Pixel coordinate grounding data:
____________________

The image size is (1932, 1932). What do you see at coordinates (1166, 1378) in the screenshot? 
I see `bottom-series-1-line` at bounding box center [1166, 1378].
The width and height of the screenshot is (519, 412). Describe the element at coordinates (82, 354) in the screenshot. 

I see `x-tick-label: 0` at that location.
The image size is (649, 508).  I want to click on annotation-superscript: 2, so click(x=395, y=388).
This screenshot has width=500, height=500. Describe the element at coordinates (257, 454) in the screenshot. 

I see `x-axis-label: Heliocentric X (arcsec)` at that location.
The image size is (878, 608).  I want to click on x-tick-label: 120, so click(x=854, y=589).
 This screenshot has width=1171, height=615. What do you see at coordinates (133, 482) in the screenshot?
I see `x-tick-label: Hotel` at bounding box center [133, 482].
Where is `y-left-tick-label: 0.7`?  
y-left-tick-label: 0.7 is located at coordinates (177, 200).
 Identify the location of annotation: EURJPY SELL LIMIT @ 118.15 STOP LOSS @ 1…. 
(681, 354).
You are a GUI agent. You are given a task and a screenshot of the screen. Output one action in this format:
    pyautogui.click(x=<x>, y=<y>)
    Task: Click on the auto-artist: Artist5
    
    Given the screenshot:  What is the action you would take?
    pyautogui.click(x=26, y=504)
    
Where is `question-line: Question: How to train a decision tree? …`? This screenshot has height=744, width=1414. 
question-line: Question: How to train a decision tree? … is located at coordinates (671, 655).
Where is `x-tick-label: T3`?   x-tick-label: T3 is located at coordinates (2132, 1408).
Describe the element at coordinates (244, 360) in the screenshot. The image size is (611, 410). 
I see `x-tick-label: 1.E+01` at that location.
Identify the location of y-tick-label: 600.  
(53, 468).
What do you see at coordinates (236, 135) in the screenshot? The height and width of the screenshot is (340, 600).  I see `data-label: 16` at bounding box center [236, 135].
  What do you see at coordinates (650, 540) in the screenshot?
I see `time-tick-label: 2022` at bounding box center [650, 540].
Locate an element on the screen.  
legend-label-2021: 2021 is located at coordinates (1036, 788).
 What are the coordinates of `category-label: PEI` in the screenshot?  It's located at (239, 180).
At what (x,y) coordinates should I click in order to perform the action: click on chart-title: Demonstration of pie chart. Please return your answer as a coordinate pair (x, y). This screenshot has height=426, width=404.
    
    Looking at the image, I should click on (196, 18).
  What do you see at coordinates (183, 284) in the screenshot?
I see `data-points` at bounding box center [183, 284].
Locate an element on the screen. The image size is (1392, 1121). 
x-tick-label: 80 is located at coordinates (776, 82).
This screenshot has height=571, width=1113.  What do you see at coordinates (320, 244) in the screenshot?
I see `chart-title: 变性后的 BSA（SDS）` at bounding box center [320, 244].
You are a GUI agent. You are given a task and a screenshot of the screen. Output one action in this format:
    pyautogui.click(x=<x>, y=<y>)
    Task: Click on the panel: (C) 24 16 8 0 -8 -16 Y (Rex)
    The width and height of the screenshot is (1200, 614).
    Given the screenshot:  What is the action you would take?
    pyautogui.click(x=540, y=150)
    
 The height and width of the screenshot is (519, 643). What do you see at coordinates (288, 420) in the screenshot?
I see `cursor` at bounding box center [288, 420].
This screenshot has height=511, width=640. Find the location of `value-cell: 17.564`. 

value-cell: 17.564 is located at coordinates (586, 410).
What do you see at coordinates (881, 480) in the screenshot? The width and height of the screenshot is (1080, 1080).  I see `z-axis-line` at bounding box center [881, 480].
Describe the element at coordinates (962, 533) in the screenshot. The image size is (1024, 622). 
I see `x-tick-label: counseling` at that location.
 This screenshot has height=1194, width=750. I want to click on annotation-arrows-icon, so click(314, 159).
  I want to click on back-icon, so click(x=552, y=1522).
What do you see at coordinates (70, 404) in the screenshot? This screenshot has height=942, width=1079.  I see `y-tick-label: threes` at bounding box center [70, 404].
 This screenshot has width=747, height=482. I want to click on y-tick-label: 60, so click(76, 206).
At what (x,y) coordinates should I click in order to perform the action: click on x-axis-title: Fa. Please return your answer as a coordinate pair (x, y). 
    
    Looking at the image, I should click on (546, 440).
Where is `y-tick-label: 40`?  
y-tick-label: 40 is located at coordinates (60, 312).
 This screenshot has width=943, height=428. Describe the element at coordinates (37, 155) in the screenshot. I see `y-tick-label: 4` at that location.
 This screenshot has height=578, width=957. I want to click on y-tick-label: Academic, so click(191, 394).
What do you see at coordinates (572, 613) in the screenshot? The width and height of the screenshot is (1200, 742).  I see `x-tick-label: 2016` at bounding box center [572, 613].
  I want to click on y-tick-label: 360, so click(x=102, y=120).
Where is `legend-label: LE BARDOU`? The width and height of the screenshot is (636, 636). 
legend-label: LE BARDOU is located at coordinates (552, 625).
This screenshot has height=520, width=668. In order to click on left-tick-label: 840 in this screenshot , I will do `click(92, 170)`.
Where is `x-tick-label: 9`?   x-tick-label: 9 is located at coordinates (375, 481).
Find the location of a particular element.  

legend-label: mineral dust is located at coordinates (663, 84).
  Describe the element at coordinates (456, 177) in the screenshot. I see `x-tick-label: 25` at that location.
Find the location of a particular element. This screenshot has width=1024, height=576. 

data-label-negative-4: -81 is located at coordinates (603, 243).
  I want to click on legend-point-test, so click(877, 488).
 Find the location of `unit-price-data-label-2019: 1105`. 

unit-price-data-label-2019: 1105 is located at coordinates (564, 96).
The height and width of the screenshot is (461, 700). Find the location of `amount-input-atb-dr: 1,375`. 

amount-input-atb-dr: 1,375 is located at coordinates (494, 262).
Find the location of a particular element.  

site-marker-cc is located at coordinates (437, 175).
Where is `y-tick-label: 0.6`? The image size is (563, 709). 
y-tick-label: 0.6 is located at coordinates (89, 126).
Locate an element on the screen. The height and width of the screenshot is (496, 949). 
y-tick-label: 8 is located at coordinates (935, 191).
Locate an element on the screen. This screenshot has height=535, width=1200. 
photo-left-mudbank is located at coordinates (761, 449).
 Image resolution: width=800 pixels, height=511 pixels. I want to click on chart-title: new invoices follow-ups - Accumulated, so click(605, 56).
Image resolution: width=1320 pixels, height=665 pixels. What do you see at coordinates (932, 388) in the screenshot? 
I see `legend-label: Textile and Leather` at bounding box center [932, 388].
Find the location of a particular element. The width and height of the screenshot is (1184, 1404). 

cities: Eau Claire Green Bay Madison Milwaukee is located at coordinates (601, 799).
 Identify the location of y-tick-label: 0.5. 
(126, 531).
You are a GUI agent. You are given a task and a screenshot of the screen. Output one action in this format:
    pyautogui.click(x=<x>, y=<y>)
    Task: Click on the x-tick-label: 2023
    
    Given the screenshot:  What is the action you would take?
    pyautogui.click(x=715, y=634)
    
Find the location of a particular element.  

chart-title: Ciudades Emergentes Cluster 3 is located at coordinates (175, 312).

____________________

### What the task requires
Output every line of the records above as a JSON list of strings, one string per line, omitting blank lines.

### Result of the task
[
  "The image size is (1932, 1932). What do you see at coordinates (1166, 1378) in the screenshot? ",
  "I see `bottom-series-1-line` at bounding box center [1166, 1378].",
  "The width and height of the screenshot is (519, 412). Describe the element at coordinates (82, 354) in the screenshot. ",
  "I see `x-tick-label: 0` at that location.",
  "The image size is (649, 508).  I want to click on annotation-superscript: 2, so click(x=395, y=388).",
  "This screenshot has width=500, height=500. Describe the element at coordinates (257, 454) in the screenshot. ",
  "I see `x-axis-label: Heliocentric X (arcsec)` at that location.",
  "The image size is (878, 608).  I want to click on x-tick-label: 120, so click(x=854, y=589).",
  " This screenshot has width=1171, height=615. What do you see at coordinates (133, 482) in the screenshot?",
  "I see `x-tick-label: Hotel` at bounding box center [133, 482].",
  "Where is `y-left-tick-label: 0.7`?  ",
  "y-left-tick-label: 0.7 is located at coordinates (177, 200).",
  " Identify the location of annotation: EURJPY SELL LIMIT @ 118.15 STOP LOSS @ 1…. ",
  "(681, 354).",
  "You are a GUI agent. You are given a task and a screenshot of the screen. Output one action in this format:",
  "    pyautogui.click(x=<x>, y=<y>)",
  "    Task: Click on the auto-artist: Artist5",
  "    Given the screenshot:  What is the action you would take?",
  "    pyautogui.click(x=26, y=504)",
  "Where is `question-line: Question: How to train a decision tree? …`? This screenshot has height=744, width=1414. ",
  "question-line: Question: How to train a decision tree? … is located at coordinates (671, 655).",
  "Where is `x-tick-label: T3`?   x-tick-label: T3 is located at coordinates (2132, 1408).",
  "Describe the element at coordinates (244, 360) in the screenshot. The image size is (611, 410). ",
  "I see `x-tick-label: 1.E+01` at that location.",
  "Identify the location of y-tick-label: 600.  ",
  "(53, 468).",
  "What do you see at coordinates (236, 135) in the screenshot? The height and width of the screenshot is (340, 600).  I see `data-label: 16` at bounding box center [236, 135].",
  "  What do you see at coordinates (650, 540) in the screenshot?",
  "I see `time-tick-label: 2022` at bounding box center [650, 540].",
  "Locate an element on the screen.  ",
  "legend-label-2021: 2021 is located at coordinates (1036, 788).",
  " What are the coordinates of `category-label: PEI` in the screenshot?  It's located at (239, 180).",
  "At what (x,y) coordinates should I click in order to perform the action: click on chart-title: Demonstration of pie chart. Please return your answer as a coordinate pair (x, y). This screenshot has height=426, width=404.",
  "    Looking at the image, I should click on (196, 18).",
  "  What do you see at coordinates (183, 284) in the screenshot?",
  "I see `data-points` at bounding box center [183, 284].",
  "Locate an element on the screen. The image size is (1392, 1121). ",
  "x-tick-label: 80 is located at coordinates (776, 82).",
  "This screenshot has height=571, width=1113.  What do you see at coordinates (320, 244) in the screenshot?",
  "I see `chart-title: 变性后的 BSA（SDS）` at bounding box center [320, 244].",
  "You are a GUI agent. You are given a task and a screenshot of the screen. Output one action in this format:",
  "    pyautogui.click(x=<x>, y=<y>)",
  "    Task: Click on the panel: (C) 24 16 8 0 -8 -16 Y (Rex)",
  "    The width and height of the screenshot is (1200, 614).",
  "    Given the screenshot:  What is the action you would take?",
  "    pyautogui.click(x=540, y=150)",
  " The height and width of the screenshot is (519, 643). What do you see at coordinates (288, 420) in the screenshot?",
  "I see `cursor` at bounding box center [288, 420].",
  "This screenshot has height=511, width=640. Find the location of `value-cell: 17.564`. ",
  "value-cell: 17.564 is located at coordinates (586, 410).",
  "What do you see at coordinates (881, 480) in the screenshot? The width and height of the screenshot is (1080, 1080).  I see `z-axis-line` at bounding box center [881, 480].",
  "Describe the element at coordinates (962, 533) in the screenshot. The image size is (1024, 622). ",
  "I see `x-tick-label: counseling` at that location.",
  " This screenshot has height=1194, width=750. I want to click on annotation-arrows-icon, so click(314, 159).",
  "  I want to click on back-icon, so click(x=552, y=1522).",
  "What do you see at coordinates (70, 404) in the screenshot? This screenshot has height=942, width=1079.  I see `y-tick-label: threes` at bounding box center [70, 404].",
  " This screenshot has width=747, height=482. I want to click on y-tick-label: 60, so click(76, 206).",
  "At what (x,y) coordinates should I click in order to perform the action: click on x-axis-title: Fa. Please return your answer as a coordinate pair (x, y). ",
  "    Looking at the image, I should click on (546, 440).",
  "Where is `y-tick-label: 40`?  ",
  "y-tick-label: 40 is located at coordinates (60, 312).",
  " This screenshot has width=943, height=428. Describe the element at coordinates (37, 155) in the screenshot. I see `y-tick-label: 4` at that location.",
  " This screenshot has height=578, width=957. I want to click on y-tick-label: Academic, so click(191, 394).",
  "What do you see at coordinates (572, 613) in the screenshot? The width and height of the screenshot is (1200, 742).  I see `x-tick-label: 2016` at bounding box center [572, 613].",
  "  I want to click on y-tick-label: 360, so click(x=102, y=120).",
  "Where is `legend-label: LE BARDOU`? The width and height of the screenshot is (636, 636). ",
  "legend-label: LE BARDOU is located at coordinates (552, 625).",
  "This screenshot has height=520, width=668. In order to click on left-tick-label: 840 in this screenshot , I will do `click(92, 170)`.",
  "Where is `x-tick-label: 9`?   x-tick-label: 9 is located at coordinates (375, 481).",
  "Find the location of a particular element.  ",
  "legend-label: mineral dust is located at coordinates (663, 84).",
  "  Describe the element at coordinates (456, 177) in the screenshot. I see `x-tick-label: 25` at that location.",
  "Find the location of a particular element. This screenshot has width=1024, height=576. ",
  "data-label-negative-4: -81 is located at coordinates (603, 243).",
  "  I want to click on legend-point-test, so click(877, 488).",
  " Find the location of `unit-price-data-label-2019: 1105`. ",
  "unit-price-data-label-2019: 1105 is located at coordinates (564, 96).",
  "The height and width of the screenshot is (461, 700). Find the location of `amount-input-atb-dr: 1,375`. ",
  "amount-input-atb-dr: 1,375 is located at coordinates (494, 262).",
  "Find the location of a particular element.  ",
  "site-marker-cc is located at coordinates (437, 175).",
  "Where is `y-tick-label: 0.6`? The image size is (563, 709). ",
  "y-tick-label: 0.6 is located at coordinates (89, 126).",
  "Locate an element on the screen. The height and width of the screenshot is (496, 949). ",
  "y-tick-label: 8 is located at coordinates (935, 191).",
  "Locate an element on the screen. This screenshot has height=535, width=1200. ",
  "photo-left-mudbank is located at coordinates (761, 449).",
  " Image resolution: width=800 pixels, height=511 pixels. I want to click on chart-title: new invoices follow-ups - Accumulated, so click(605, 56).",
  "Image resolution: width=1320 pixels, height=665 pixels. What do you see at coordinates (932, 388) in the screenshot? ",
  "I see `legend-label: Textile and Leather` at bounding box center [932, 388].",
  "Find the location of a particular element. The width and height of the screenshot is (1184, 1404). ",
  "cities: Eau Claire Green Bay Madison Milwaukee is located at coordinates (601, 799).",
  " Identify the location of y-tick-label: 0.5. ",
  "(126, 531).",
  "You are a GUI agent. You are given a task and a screenshot of the screen. Output one action in this format:",
  "    pyautogui.click(x=<x>, y=<y>)",
  "    Task: Click on the x-tick-label: 2023",
  "    Given the screenshot:  What is the action you would take?",
  "    pyautogui.click(x=715, y=634)",
  "Find the location of a particular element.  ",
  "chart-title: Ciudades Emergentes Cluster 3 is located at coordinates (175, 312)."
]